> **Task prompt**
Rewrite the entries below with "top navigation" changed to "header menu" wherever it occurs, keeping everything else the same.

**** Dataset rows

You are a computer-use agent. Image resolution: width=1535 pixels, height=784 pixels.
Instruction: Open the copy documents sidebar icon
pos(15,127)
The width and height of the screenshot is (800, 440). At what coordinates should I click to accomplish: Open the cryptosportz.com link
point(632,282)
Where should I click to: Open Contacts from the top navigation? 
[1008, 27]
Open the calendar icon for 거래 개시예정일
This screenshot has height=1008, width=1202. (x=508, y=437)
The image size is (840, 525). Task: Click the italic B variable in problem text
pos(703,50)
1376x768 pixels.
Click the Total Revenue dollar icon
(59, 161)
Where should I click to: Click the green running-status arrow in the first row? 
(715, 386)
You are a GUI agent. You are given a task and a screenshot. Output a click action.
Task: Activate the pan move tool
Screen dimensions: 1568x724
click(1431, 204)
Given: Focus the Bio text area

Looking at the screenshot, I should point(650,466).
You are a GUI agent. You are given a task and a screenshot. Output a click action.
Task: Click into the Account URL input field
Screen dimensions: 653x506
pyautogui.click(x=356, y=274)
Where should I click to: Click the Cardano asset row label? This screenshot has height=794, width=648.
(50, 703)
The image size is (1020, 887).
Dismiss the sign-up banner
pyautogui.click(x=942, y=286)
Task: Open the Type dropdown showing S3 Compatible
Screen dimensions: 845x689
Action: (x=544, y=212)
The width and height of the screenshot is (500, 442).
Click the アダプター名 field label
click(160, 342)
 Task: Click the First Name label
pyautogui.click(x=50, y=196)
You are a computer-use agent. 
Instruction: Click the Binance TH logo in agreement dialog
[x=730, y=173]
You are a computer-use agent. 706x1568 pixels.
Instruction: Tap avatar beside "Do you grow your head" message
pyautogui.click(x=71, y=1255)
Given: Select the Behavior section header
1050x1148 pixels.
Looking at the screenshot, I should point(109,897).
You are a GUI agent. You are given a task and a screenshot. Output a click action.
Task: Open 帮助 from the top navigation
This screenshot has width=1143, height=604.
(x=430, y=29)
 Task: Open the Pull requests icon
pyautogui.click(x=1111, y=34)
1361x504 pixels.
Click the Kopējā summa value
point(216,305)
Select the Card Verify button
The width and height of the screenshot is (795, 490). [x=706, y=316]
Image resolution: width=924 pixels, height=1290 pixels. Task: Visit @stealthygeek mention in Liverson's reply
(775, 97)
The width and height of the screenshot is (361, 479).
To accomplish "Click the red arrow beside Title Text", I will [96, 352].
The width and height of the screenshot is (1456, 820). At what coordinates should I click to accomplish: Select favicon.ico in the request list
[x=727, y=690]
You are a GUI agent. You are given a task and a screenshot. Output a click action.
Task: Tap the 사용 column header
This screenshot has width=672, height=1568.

********

> **Result of the task**
You are a computer-use agent. Image resolution: width=1535 pixels, height=784 pixels.
Instruction: Open the copy documents sidebar icon
pos(15,127)
The width and height of the screenshot is (800, 440). At what coordinates should I click to accomplish: Open the cryptosportz.com link
point(632,282)
Where should I click to: Open Contacts from the header menu? 
[1008, 27]
Open the calendar icon for 거래 개시예정일
This screenshot has height=1008, width=1202. (x=508, y=437)
The image size is (840, 525). Task: Click the italic B variable in problem text
pos(703,50)
1376x768 pixels.
Click the Total Revenue dollar icon
(59, 161)
Where should I click to: Click the green running-status arrow in the first row? 
(715, 386)
You are a GUI agent. You are given a task and a screenshot. Output a click action.
Task: Activate the pan move tool
Screen dimensions: 1568x724
click(1431, 204)
Given: Focus the Bio text area

Looking at the screenshot, I should point(650,466).
You are a GUI agent. You are given a task and a screenshot. Output a click action.
Task: Click into the Account URL input field
Screen dimensions: 653x506
pyautogui.click(x=356, y=274)
Where should I click to: Click the Cardano asset row label? This screenshot has height=794, width=648.
(50, 703)
The image size is (1020, 887).
Dismiss the sign-up banner
pyautogui.click(x=942, y=286)
Task: Open the Type dropdown showing S3 Compatible
Screen dimensions: 845x689
Action: (x=544, y=212)
The width and height of the screenshot is (500, 442).
Click the アダプター名 field label
click(160, 342)
 Task: Click the First Name label
pyautogui.click(x=50, y=196)
You are a computer-use agent. 
Instruction: Click the Binance TH logo in agreement dialog
[x=730, y=173]
You are a computer-use agent. 706x1568 pixels.
Instruction: Tap avatar beside "Do you grow your head" message
pyautogui.click(x=71, y=1255)
Given: Select the Behavior section header
1050x1148 pixels.
Looking at the screenshot, I should point(109,897).
You are a GUI agent. You are given a task and a screenshot. Output a click action.
Task: Open 帮助 from the header menu
This screenshot has width=1143, height=604.
(x=430, y=29)
 Task: Open the Pull requests icon
pyautogui.click(x=1111, y=34)
1361x504 pixels.
Click the Kopējā summa value
point(216,305)
Select the Card Verify button
The width and height of the screenshot is (795, 490). [x=706, y=316]
Image resolution: width=924 pixels, height=1290 pixels. Task: Visit @stealthygeek mention in Liverson's reply
(775, 97)
The width and height of the screenshot is (361, 479).
To accomplish "Click the red arrow beside Title Text", I will [96, 352].
The width and height of the screenshot is (1456, 820). At what coordinates should I click to accomplish: Select favicon.ico in the request list
[x=727, y=690]
You are a GUI agent. You are given a task and a screenshot. Output a click action.
Task: Tap the 사용 column header
This screenshot has width=672, height=1568.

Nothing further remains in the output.